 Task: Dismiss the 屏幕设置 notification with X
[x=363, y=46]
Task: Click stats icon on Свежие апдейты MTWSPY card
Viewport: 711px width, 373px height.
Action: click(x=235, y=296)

**WHAT THE TASK REQUIRES**. Your answer must be the complete listing, repeated exactly.

**RESPONSE FOR THIS EXERCISE**.
 Task: Dismiss the 屏幕设置 notification with X
[x=363, y=46]
Task: Click stats icon on Свежие апдейты MTWSPY card
Viewport: 711px width, 373px height.
Action: click(x=235, y=296)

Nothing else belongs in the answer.